Je ne remercierai jamais assez ma petite mère de m’avoir ouvert les portes de cette passion, nourricière encore aujourd’hui.

Parmi ce qu’il me reste de souvenirs de cette époque où danser prenait toute la place, ce qui est le plus marquant est cette sensation de légèreté du corps qui quitte la pesanteur, brise les carcans terrestres, et s’envole rejoindre des ondes invisibles le propulsant vers des ailleurs extraordinaires.

Edgar Degas, La classe de danse

Á cette même époque, toujours grâce à Gisèle, j’avais découvert les peintures d’Edgar Degas ; j’avais examiné chaque centimètre carré d’une reproduction de sa toile, La classe de danse, rêvant sur les postures des ballerines, leurs tutus en tulle blanc ceinturés à la taille par de grands rubans bleu ou jaune d’or, leur demi-pointes en satin.

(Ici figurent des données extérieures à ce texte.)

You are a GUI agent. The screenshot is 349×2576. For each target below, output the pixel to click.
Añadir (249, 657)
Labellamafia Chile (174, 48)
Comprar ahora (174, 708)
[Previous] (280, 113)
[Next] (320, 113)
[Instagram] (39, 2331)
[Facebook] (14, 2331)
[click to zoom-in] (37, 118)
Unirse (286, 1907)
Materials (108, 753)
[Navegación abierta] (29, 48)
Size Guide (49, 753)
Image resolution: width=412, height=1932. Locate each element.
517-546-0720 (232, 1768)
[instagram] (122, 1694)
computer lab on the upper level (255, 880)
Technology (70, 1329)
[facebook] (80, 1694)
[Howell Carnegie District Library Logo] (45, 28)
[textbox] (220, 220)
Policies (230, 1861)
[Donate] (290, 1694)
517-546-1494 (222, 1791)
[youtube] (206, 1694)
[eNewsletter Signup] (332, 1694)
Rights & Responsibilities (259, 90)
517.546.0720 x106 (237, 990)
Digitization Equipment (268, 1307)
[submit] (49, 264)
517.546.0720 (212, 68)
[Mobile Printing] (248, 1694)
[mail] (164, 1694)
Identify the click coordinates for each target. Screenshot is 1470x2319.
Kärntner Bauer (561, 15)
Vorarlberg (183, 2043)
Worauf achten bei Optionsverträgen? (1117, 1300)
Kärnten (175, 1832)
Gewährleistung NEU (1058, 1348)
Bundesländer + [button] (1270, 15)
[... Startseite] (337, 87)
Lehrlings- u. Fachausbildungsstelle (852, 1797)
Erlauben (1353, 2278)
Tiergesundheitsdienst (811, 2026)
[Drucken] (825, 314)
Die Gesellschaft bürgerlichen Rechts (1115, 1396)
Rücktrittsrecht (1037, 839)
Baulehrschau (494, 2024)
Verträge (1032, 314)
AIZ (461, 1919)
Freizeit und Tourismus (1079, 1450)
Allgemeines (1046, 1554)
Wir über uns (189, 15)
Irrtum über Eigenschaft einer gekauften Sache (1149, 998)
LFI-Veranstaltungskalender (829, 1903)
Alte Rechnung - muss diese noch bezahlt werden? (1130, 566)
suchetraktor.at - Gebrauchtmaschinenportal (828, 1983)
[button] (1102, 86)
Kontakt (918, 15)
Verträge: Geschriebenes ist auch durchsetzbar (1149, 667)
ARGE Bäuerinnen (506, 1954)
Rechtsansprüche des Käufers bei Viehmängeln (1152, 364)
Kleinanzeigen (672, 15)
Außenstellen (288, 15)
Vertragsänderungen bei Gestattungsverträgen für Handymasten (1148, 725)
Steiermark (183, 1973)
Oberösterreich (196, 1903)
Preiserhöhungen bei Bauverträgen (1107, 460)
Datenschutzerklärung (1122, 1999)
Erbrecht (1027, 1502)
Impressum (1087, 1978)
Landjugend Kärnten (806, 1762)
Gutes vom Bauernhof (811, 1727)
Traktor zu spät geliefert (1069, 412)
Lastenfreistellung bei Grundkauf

Quand je me tenais bien droite à la barre, comme elles, veillant à mon port de tête, admirant mon reflet dans le grand miroir, je me glissais furtivement au sein de ce fascinant décor de Degas, et j’écoutais ses conseils.

Degas la classe de danse

Une école de danse classique sous le soleil des tropiques

Lorsque cette maman dut, par la force des choses, m’emmener vivre au Laos, la perspective de découvrir un nouveau monde prit le pas sur tout autre sentiment plus inquiétant.

J’étais adolescente ; je n’avais plus peur de rien ; l’aventure m’ouvrait ses portes ; je revins vite à mes premières amours, la danse, et, avec le soutien de l’Ambassade de France, j’ai créé MON école de danse !

J’ai eu des élèves, je les ai formées aux techniques que je connaissais, j’ai imaginé des chorégraphies, monté des spectacles où nous avons toutes été applaudies, petites danseuses indochinoises et françaises mêlées.

Un vrai bonheur et une expérience qui trouvent encore aujourd’hui un rôle salutaire dans ma pratique d’auteure.

La Danse macabre de Camille Saint-Saëns persiste et signe

Tandis que je vous confie tout ceci, Camille Saint-Saëns ne cesse pas de jouer sa Danse macabre, me priant de ne pas m’attarder ainsi, à errer dans les méandres en clair-obscur du passé, et de plutôt rejoindre mon personnage, Julius Lictor, laissé en plan sur son quai marseillais, de lui lâcher la bride pour qu’enfin il puisse permettre à l’âme de cet homme assassiné de venir danser avec lui et de lui révéler le nom de son assassin.

Les parfums, les couleurs et les sons se répondent.

Pour conclure, suivez du regard cette plume dessinant chaque lettre du célèbre poème de Charles Baudelaire :

Correspondances

La Nature est un temple où de vivants piliers
Laissent parfois sortir de confuses paroles ;
L’homme y passe à travers des forêts de symboles
Qui l’observent avec des regards familiers.

Comme de longs échos qui de loin se confondent
Dans une ténébreuse et profonde unité,
Vaste comme la nuit et comme la clarté,
Les parfums, les couleurs et les sons se répondent.

Il est des parfums frais comme des chairs d’enfants,
Doux comme les hautbois, verts comme les prairies,
— Et d’autres, corrompus, riches et triomphants,

Ayant l’expansion des choses infinies,
Comme l’ambre, le musc, le benjoin et l’encens,
Qui chantent les transports de l’esprit et des sens.